Clío caminaba erguida, sus ojos clavados en un punto del horizonte. Un mechón cano caía elegante sobre la frente surcada de finas arrugas.
Llevaba en la mano un primoroso paquetito de confitería, como si fuera un delicado cristal, casi suspendido.
Con paso marcial, aunque algo cansino, siguió por la calle alamenada, llevando consigo también una serie de apellidos cargados de historia.
Cada tanto oteaba las casas de enfrente, sombrías, centenarias, quizá deshabitadas (por su aparente soledad), todas ellas rodeadas de jardines umbríos, centenarios, que le hacían el marco adecuado. Esa vista tan conocida la llenaba de recuerdos y alegrías.
Aspiraba el aroma de las flores que la circundaban y tenía ante sí, otra vez, aquellos pincelazo de tiestos cargados de colores y aromas. Aquellos, de la vieja casona paterna.
Los jacarandos estaban en flor y como una sonámbula continuaba por la vía violeta, pisando impávida las flores caídas, como si estuviera acostumbrada (y lo había estado) a pasar sobre las corolas que en otro tiempo habían echado a su paso los mejores pretendientes de la ciudad.
De pronto, su rostro cejijunto desaprobaba alguna fachada atrevida que importunaba con sus modernidades al barrio.
Llegó a la Avenida y cruzó, manteniendo siempre su mano erguida que sostenía aún el paquetito. Pasó frente a la antigua iglesia, se persignó y observó el campanario. El reloj marcaba desde lo alto las cinco en punto. Aceleró el paso. Era la hora del té.
Revió, instintivamente, todas las tardes de su vida y comprobó, por enésima vez, que nunca faltó en su cuenta una sola tarde sin el reglamentario five o’clock tea. Como decía su madre inglesa, debía sorberse en tazas de transparente porcelana, y con delicadeza y elegancia, sin levantar el meñique.
A Clío le parecía verlas brillar aún, sobre el mantel bordado, rodeado de cakes y puddings. Mamá cuidaba de aquellas piezas con celo, y ella las admiraba tras la vitrina del comedor.
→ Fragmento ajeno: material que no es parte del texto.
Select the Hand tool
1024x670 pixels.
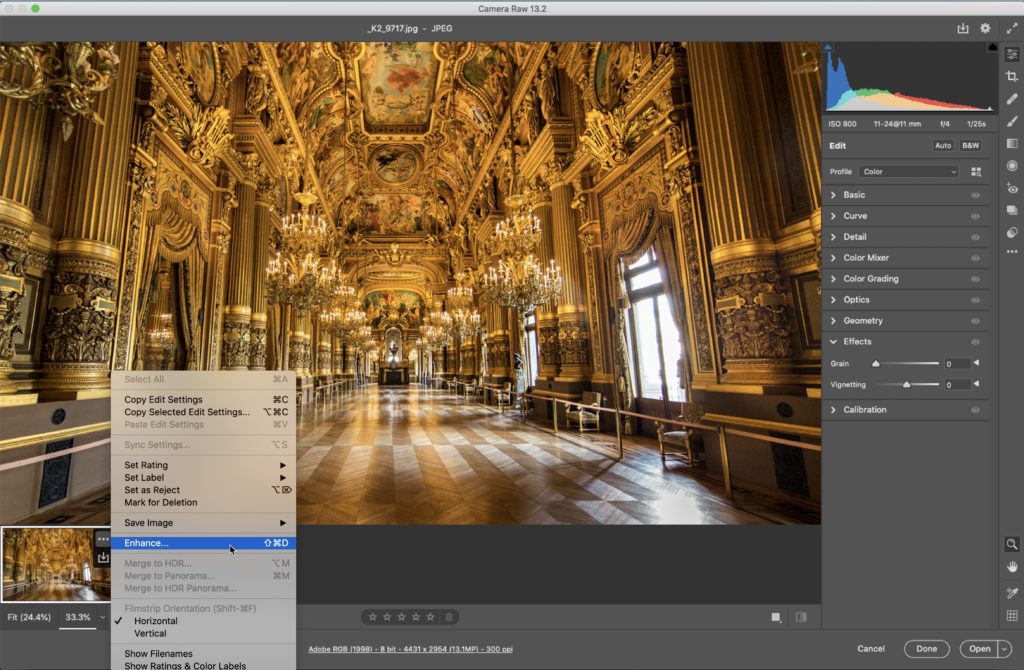point(1012,567)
Suspiró quedamente. Clío sabía que sólo tomaría el té en ellas cuando su hermana Anastasia la invitara. ¡La heredera! Frunció la nariz con desdén cuidando que nadie notara el gesto.
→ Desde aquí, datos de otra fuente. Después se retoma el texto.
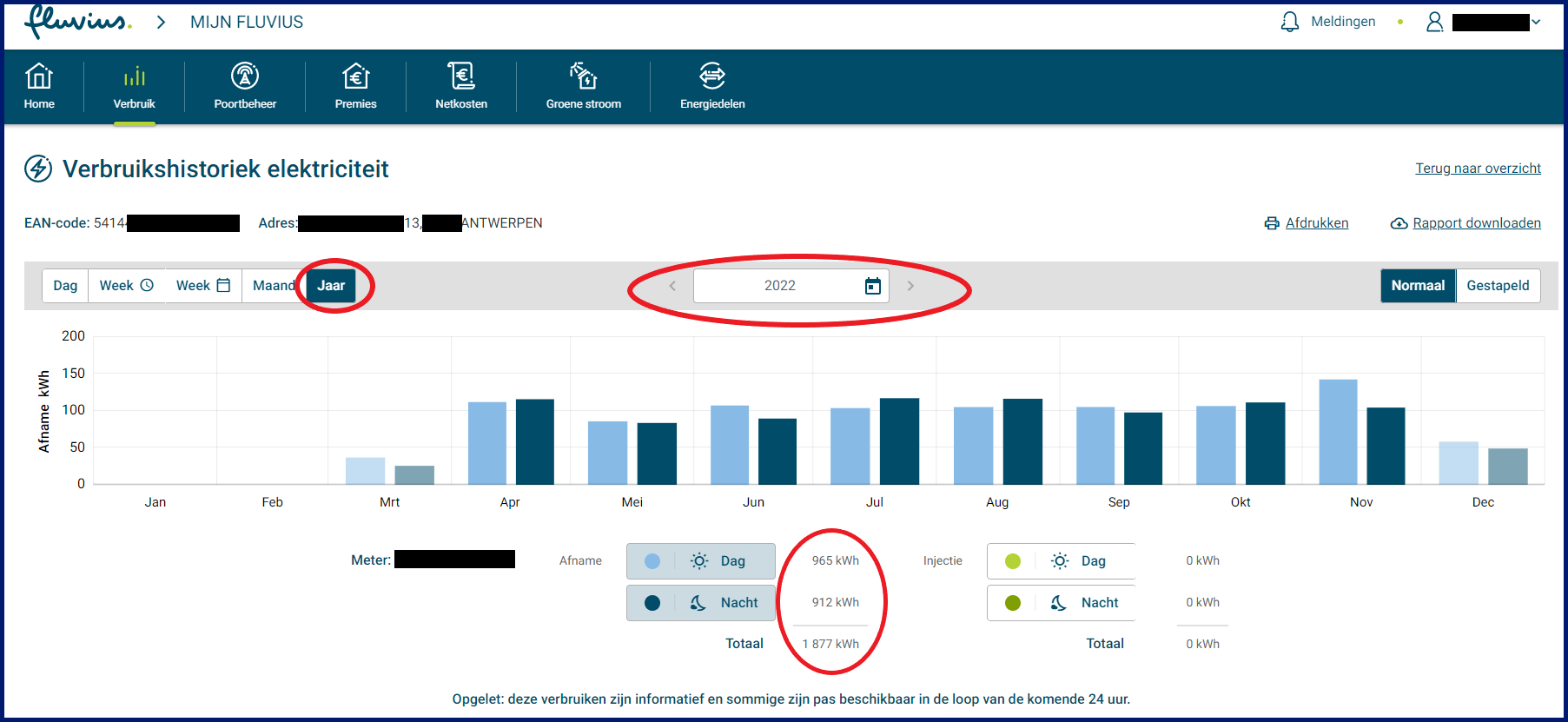The image size is (1568, 722).
Task: Switch to the Dag view tab
Action: [65, 286]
Se detuvo de repente frente a una vidriera, observó los encajes y puntillas. Arrobada, sonrió para sí. Mi vestido, pensó, ese sí que era de encaje de Bruselas, padre nunca olvidaba de traérmelos en cada uno de sus viajes.
Acomodó el paquetito y siguió, soberbia, calle abajo, trotando sin querer con el declive que imponía la vereda. Así solía hacer de chica cuando la acompañaba su nodriza-madre Francisca. ¡Sí!, Francisca fue su sombra. Donde ella estuviera, Francisca la seguía. Aunque en la estancia de su padre, allá por Casares, más de una vez la engañó. Y sus buenas escapadas se hizo al pueblo.
Entre la gente aquella, mezclada en la feria, en la placita, ella era una más. Y se olvidaba de la rigidez de los muebles, de la frialdad de los mármoles que tenía el casco de “La Augusta”, como le decían todos.
Mientras recordaba, Clío caminaba con paso lento. Por fin, jadeando un poco, se detuvo frente a la casa. Estaba deteriorada y emergían mechones de color debajo del muro descascarado. Era de una sola planta, faltaba el jardín, que había sido tapiado burdamente, sin consideración. A su lado crecía un monobloc rígido, enhiesto. Era un dedo de cemento que apuntaba al cielo.
Clío estaba cansada de la caminata, sosteniendo con el dedo meñique el paquetito. Sacó su llavero de plata y abrió la puerta de entrada. Cruzó el patio enmacetado, giró la llave que abría la puerta de su cuarto y entró.
Estaba oscuro dentro y no se escuchaban ruidos en la casa. Aún no habrían llegado la señora Martín con sus niñas, que volvían del colegio. Eran una compañía aunque tuviera que compartir la casa y el alquiler ayudaba un poco, la jubilación todavía no la habían aumentado como prometió el gobierno. Ya vendrían tiempos mejores, o quizá nunca suceda, no se sabe.
Se acomodó el cabello con las manos. Se lavó y tendió el pequeño mantel bordado por su abuela, colocó las dos masas recién compradas en el último platito de porcelana que le quedaba. Sacó de la vitrina la taza de porcelana para el té y se dispuso a merendar.